What you need to do
A. Translate this sentence from the passage on Faulkton businesses into Spanish: "The nearest jails outside of Faulk County are 45 miles away, and often full."
B. In one to three sentences, explain why Barb Pearson-Cramer and Trevor Cramer bought TLC Interiors, according to the passage on Faulkton businesses.
C. Write the next part of the passage on Faulkton businesses, continuing after its last sentence.

The nearest jails outside of Faulk County are 45 miles away, and often full.
“There’s actually potential for it to be a profit center,” said Dieter, who also serves as a county commissioner. “If it fills up with out-of-county prisoners, there’s much more profit potential than if we were filling it with our own prisoners.” Closing the jail would have meant the loss of deputy and dispatch jobs, and like any business, “if it leaves town, it’s never coming back, and the old jail just wasn’t feasible to renovate or update it or open it, for liability issues.”
Reimagining ‘workforce’
Though the quantity of workforce in Faulkton is low, “the quality is excellent,” Hedt said, clarifying that “workforce” in Faulkton doesn’t necessarily look like it does elsewhere. “I don’t actually employ anyone,” but instead contract various services with other business owners. “There’s always somebody who knows how to do things (I don’t), and at no stage have I not been able to find that somebody here.”
One partnership is between him and the owner of the local quilting shop, who writes the technical documentation for Hedt’s Walkabout Mother Bins farm trailer business.
“Faulkton is quite unique, in that the businesses are kind of interdependent upon one another to be successful,” said John Pfeifer, owner of VoWac Publishing, an elementary phonics company based in Faulkton since 1983. “Without the businesses that are here, I definitely wouldn’t be able to do what I am doing.”
Barb Pearson-Cramer, owner of TLC Interiors—a flooring and window treatment business that she and her husband, Trevor Cramer, purchased last year, to keep the service in town—and a North Dakota adoption agency, said the same is true for her.

Data section
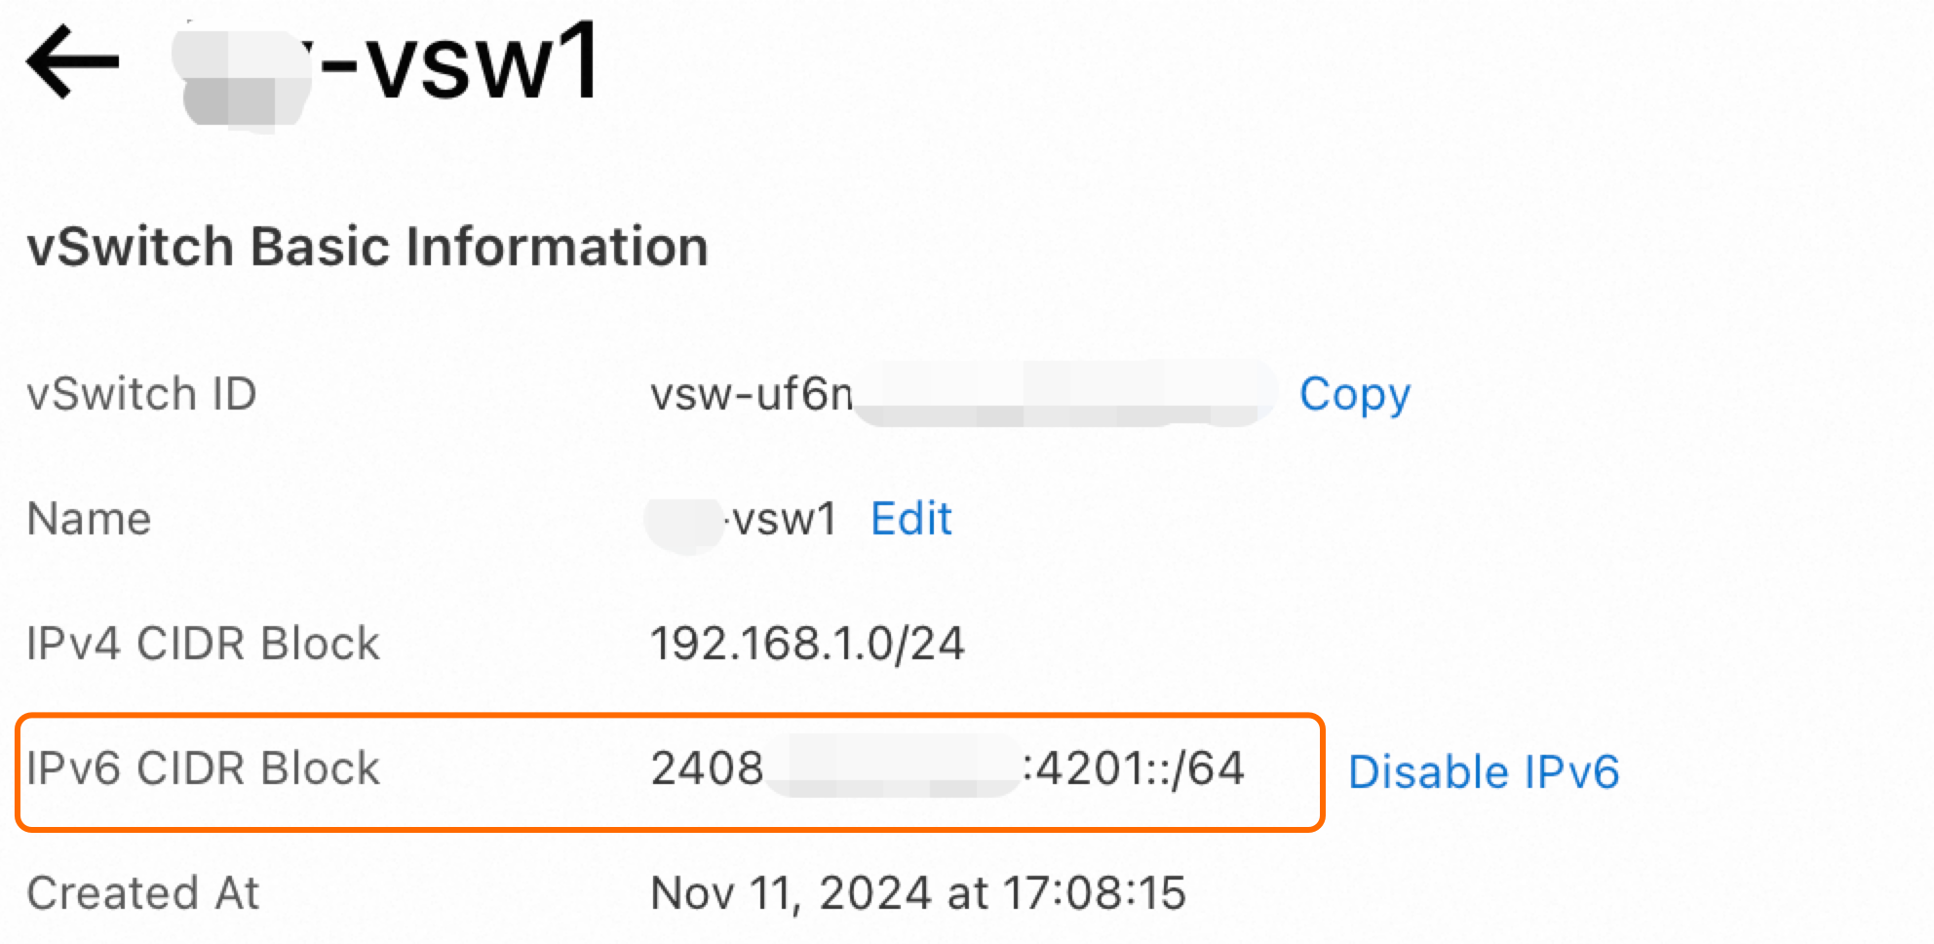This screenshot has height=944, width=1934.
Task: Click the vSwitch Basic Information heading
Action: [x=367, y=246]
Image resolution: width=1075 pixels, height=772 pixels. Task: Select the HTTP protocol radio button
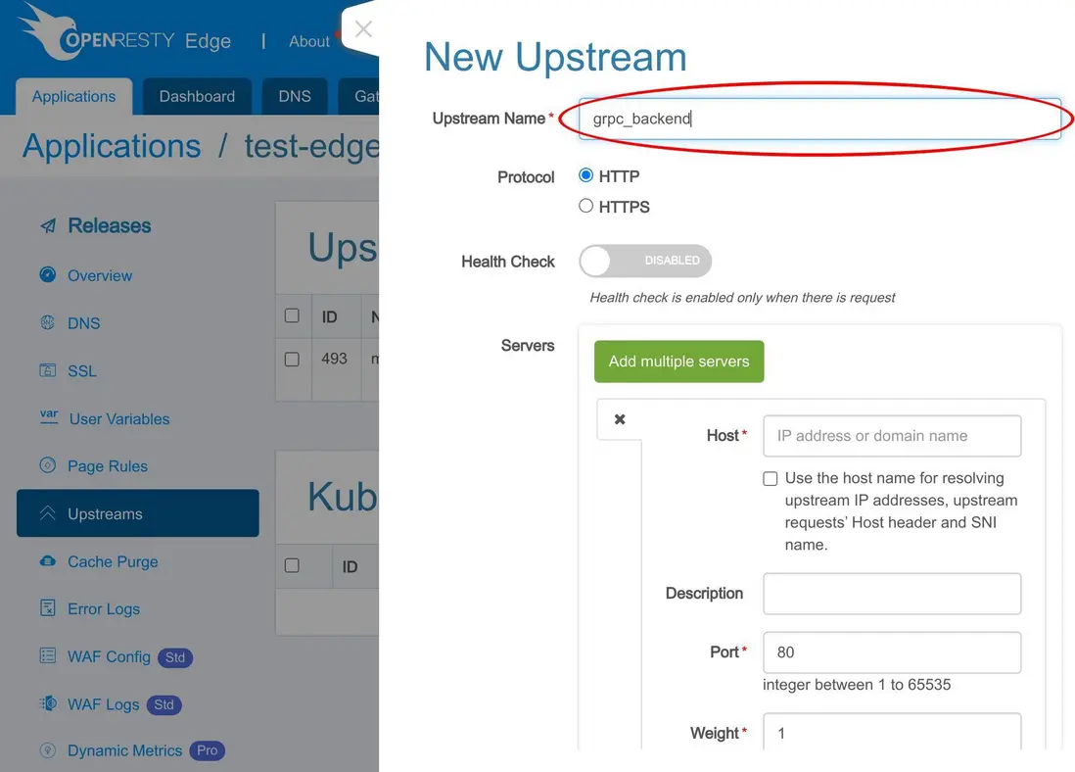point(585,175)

...

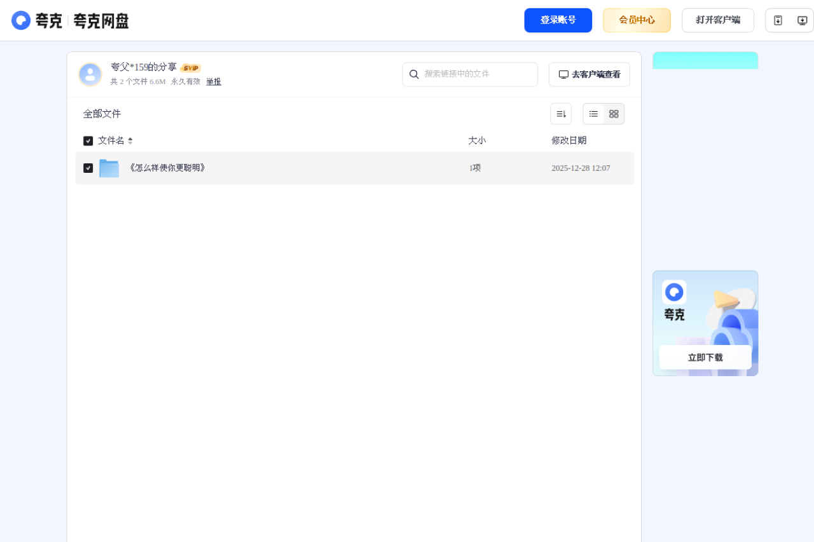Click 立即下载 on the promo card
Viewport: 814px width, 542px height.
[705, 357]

==

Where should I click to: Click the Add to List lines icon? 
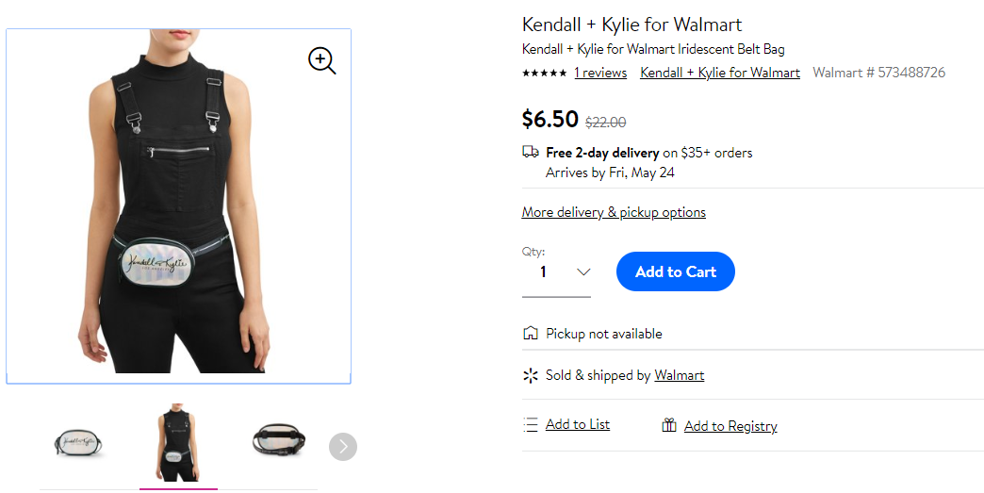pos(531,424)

Answer set
A. Las cárceles más cercanas fuera del condado de Faulk están a 45 millas de distancia y a menudo están llenas.

B. They bought the flooring and window treatment business last year to keep that service in town.

C.
“If I need help with something … I have found people … willing to help, to ensure that I’m successful, that these two businesses grow, (and) that we get to the point of hiring people locally,” she said.
Similarly, Kelly Melius, owner of Common Sense Manufacturing, has addressed his workforce needs creatively. Many of his employees are “bored” retirees who are able to work for periods of time but don’t depend on a steady income. One takes care of his grandchildren before and after school, but works for Common Sense during the day.
“The advantage for us is that … I can fill some gaps in labor that we have, but it is tough,” he said. “There are times that, because we are so flexible and things are tight employee-wise sometimes, that it might take a little bit of time to get a product out, but … it’s what we’ve always done from the very beginning.”
When he began his business in 1998, Melius “leased” employees from a neighbor farmer who didn’t have enough work for his hired men.
“He said, ‘you can have my guys for seven hours a day.’ So we started out literally on a lease agreement,” he said.
The spirit of collaboration is what keeps Faulkton’s business district hopping.
“There’s a lot of support for the businesses that are here. People try their best to shop at home, and not to let their dollars leave here,” Pearson-Cramer said.
Trish Meek’s businesses aim to serve customers in several ways. She has co-owned Muffin Tops, a coffee shop and bakery, and Muffin Bottoms, a gift shop in the lower level of Muffin Tops, with business partner Diane Hepburn since mid-2016.
“I don’t think anybody around here could make a living off just one thing. … You can only eat so many cupcakes and drink so many coffees,” so the shop also offers handmade candies and pastries, as well as daily lunch specials. “We try to have something for everybody, and you pretty much have to do that in a small town.”
Focusing on what her customers need means they return the favor with their business.
“There’s good community support … of any kind of business, because people want this to be a thriving area,” she said.